We, the Ordinary People of the Streets
By Madeleine Delbrêl
Publisher: Eerdmans
Pages: 270
Price: $24
Review Author: Patty O'Connell
Madeleine Delbrêl (1904-1964) was an extraordinary practitioner of and evangelist for the Catholic faith. We, the Ordinary People of the Streets is a compilation of periodical pieces as well as “conference notes, jotted-down ideas, personal reflections” that showcase this French woman’s struggle to help working-class residents in Ivry-sur-Seine, France, and her appreciation for the divine in the everyday. English-language readers are probably not familiar with her because her writings have previously been unavailable in translation. This volume helps to fill that gap.
This is not a biography. Glimpses into Delbrêl’s life are scattered throughout the prefaces, the introduction, and paragraphs preceding certain sections of the book. After a primarily secular youth and an attraction to Communism, she embraced Catholicism and founded a celibate laywomen’s group dedicated to serving others and witnessing to the Gospel. Trained as a social worker, she attended to the immediate needs of her often oppressed neighbors; on a larger scale, Delbrêl attacked a system that perpetuated such abuses as deplorable factory conditions and unconscionably low pay. Most importantly, she prayed for the people of her city.
Delbrêl’s words are sometimes somber, as when she discusses the “weight of contempt” endured by common workers. But she can also be overwhelmingly joyful: “Is the doorbell ringing? Quick, open the door! It’s God coming to love us.” Regardless of her tone, she felt compelled to communicate her beliefs. Toward the end of her life, preceding a student pilgrimage to Chartres, she wryly remarked, “I don’t know how the idea became so common today that speaking is something optional for a Christian.”
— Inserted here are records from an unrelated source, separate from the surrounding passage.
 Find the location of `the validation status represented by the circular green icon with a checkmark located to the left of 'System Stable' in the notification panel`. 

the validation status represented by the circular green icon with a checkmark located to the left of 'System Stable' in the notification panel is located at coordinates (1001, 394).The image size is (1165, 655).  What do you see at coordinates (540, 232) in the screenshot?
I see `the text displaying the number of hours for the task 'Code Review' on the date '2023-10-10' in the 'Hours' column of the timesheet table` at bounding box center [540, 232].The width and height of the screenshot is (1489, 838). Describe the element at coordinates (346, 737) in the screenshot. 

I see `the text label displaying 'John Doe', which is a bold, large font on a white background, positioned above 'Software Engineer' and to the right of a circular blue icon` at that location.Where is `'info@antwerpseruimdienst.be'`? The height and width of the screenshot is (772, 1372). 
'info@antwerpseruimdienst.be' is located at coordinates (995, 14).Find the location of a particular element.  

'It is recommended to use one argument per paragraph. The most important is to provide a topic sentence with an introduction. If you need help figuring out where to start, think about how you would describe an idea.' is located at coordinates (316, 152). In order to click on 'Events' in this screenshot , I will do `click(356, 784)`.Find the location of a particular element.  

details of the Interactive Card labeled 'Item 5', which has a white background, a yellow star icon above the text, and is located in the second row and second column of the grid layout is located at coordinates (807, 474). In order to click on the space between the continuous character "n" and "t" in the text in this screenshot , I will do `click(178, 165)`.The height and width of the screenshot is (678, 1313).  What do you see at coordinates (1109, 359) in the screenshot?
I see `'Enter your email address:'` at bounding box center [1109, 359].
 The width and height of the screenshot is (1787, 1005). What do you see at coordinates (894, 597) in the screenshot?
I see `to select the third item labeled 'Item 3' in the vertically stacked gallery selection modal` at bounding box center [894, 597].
We, the Ordinary People of the Streets, first published in French in 1966, organizes Delbrêl’s writings chronologically, offering useful timelines of significant 20th-century developments in Church history including, for example, the election of popes and the worker-priest movement. Jacques Loew — a Dominican priest, dockhand in Marseille, and founder of The Worker Mission of Peter and Paul — wrote the lengthy introduction to this book. Delbrêl’s own writings are marvelous, and one grasps the true enormity of her work through the various contexts in which her words and actions are placed throughout the book.